少し離れた場所で電車を待ってられるので、菅野さんとお喋りしにいく。私は浜松泊、というと「君もこの新幹線で東京いきたくなったんじゃないの?」と言われる。やはり今日の公演は素晴らしいという感想を交わす。みうらじゅんさんとご友人がそばにいたので(やはり同じくホームで待っていた)紹介してもらい、少しお喋り。みうらさんは大阪へ行けなかったらしい。残念!ツアーのベストでしたよ! と自慢する。新幹線に合わせて浜松は曲数少ないんだな。とひとしきり。

ホームのファンが、窓から見えるバンドメンバーに手をふってサヨナラ。 窓辺に座るトニーとラリーが、ファンサービスで手を振ったり、笑顔と身振り手振りでいろいろ笑わしてくれる。演奏が世界一なだけじゃなくて、普段の姿もステキだなんてさらに好感度アップ。とくにラリーの笑顔は近くで見ると輝かんばかり。その後私達のあいだでは、黄金の笑顔のギタリストと呼ばれる。

お見送りしたあと浜松組は、うなぎやさんで夕食。そのあと奈穂子さんと私はホテルへ戻る。大阪から来た山下くんも偶然同じホテルだったので、一緒に戻る。

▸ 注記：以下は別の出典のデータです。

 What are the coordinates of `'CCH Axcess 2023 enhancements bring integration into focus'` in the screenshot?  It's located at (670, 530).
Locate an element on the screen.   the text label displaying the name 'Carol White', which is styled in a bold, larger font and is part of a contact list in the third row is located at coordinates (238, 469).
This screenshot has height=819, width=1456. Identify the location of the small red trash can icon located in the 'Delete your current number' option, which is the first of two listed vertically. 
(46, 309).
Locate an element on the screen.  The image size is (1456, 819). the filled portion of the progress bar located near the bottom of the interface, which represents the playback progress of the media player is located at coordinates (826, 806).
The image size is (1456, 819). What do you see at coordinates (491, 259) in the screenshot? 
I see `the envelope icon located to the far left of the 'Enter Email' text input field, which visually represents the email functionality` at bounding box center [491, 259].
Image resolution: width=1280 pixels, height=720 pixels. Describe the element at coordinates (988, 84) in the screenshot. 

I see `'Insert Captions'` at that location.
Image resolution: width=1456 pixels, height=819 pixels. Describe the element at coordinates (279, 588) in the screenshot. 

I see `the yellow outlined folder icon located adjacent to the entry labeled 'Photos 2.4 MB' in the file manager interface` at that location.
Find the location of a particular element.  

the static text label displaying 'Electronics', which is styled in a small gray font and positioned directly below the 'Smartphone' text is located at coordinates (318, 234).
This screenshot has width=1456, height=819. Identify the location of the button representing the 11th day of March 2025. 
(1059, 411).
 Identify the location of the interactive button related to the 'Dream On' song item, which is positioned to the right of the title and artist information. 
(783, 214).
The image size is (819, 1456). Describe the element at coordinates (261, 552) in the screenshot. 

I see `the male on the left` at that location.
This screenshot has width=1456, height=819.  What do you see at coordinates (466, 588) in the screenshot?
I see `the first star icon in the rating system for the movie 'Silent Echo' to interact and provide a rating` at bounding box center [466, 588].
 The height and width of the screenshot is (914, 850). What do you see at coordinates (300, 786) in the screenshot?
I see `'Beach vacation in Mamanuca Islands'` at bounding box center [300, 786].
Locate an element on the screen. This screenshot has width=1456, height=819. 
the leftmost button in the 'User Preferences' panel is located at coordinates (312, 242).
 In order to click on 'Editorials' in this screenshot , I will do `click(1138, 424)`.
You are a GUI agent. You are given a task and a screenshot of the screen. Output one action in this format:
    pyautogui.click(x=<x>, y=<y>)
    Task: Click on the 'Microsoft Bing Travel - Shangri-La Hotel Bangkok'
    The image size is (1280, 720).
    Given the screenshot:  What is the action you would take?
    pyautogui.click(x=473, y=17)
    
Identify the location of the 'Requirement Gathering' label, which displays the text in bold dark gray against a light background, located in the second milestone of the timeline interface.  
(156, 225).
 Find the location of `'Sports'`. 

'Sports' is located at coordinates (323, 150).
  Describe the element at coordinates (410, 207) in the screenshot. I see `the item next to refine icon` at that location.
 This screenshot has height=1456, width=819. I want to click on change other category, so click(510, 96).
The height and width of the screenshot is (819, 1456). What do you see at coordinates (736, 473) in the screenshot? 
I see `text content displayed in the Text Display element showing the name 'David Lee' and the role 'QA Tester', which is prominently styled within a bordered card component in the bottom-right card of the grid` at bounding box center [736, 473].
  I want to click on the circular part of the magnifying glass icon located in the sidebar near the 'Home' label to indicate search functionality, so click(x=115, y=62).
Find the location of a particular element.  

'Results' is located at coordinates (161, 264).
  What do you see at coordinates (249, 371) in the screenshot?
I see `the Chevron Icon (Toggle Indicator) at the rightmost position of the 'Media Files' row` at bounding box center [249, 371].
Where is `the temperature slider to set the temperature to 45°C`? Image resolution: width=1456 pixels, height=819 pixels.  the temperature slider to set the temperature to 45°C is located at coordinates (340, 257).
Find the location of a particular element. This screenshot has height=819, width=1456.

そのホテルのエレベーターでツアー中そこここで見かけたファン親子3人と、一緒になる。(息子さんのことを、髪型から通称 ブラックジャック と呼んでいた) きいてみると、なんと大阪の人だった! 世間はせまい。
宮坂さんから、ボブにサインをもらったとメール。 よかったですね〜! と返事。


3月14日(水) 日本武道館
朝、ホテルで優雅な朝食。やっぱり旅はこれでなくっちゃね。原田さんから新宿行きはやめて、会場で落ち合おう、と連絡あり。小沢さんとも会場で落ち合うことにする。

普通列車で行く奈穂子さんは先に出発。 私は時間があるのでホテル傍にある楽器博物館に行く。 そこで、山下くんに会う。充実した博物館だったが、楽器を弾ける人と来たかった、とおもう。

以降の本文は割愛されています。